Luciano Rodrigues, diretor de inteligência setorial da Unica, vê que, mesmo com o açúcar remunerando mais, mais da metade do mix continuará no etanol, que deve ser acompanhado de uma recuperação também no preço.
“2021 foi terrível, com muita seca. Em 2022 recuperamos um pouco e em 2023 nos surpreendemos, com uma produção maior do que o esperado. 2024 depende das condições climáticas do verão. Estamos agora com dois meses de chuva aquém do padrão histórico, mas a safra em si vai depender do que veremos nos próximos meses”, disse, projetando que a nova safra deve ser parelha com a atual.
Há alguns anos, o boom do preço do milho e da soja fez alguns produtores deixarem de produzir cana para apostar nos grãos. Agora, o cenário de preços se inverteu e o movimento de alguns fazendeiros pode estar indo no sentido contrário.

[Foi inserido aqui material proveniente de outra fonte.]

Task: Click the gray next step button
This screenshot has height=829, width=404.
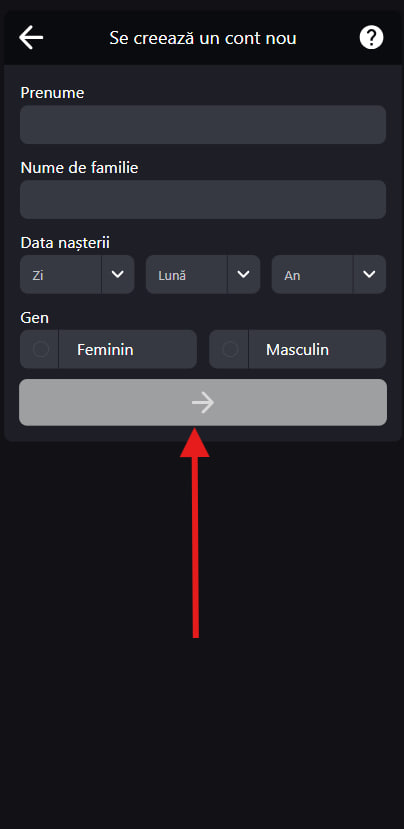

Gussi comenta que vê alguns produtores passando a se dedicar à cana em detrimento dos grãos por uma “segurança” que a cultura traz.
“Isso tem acontecido sobretudo pela estabilidade da cana. Numa analogia, é como se os grãos fossem como se fossem um investimento em renda variável e a cana e como se fosse um CDB, de renda fixa”, pontuou.
Apesar disso, Luciano Rodrigues vê que esse movimento impacta muito pouco a produção. “Estamos falando de 1% de aumento ou de queda nas áreas produtivas. Até porque, via de regra, quem faz cana não quer fazer grãos e vice-versa, são maquinários diferentes, conhecimento e culturas distintas”.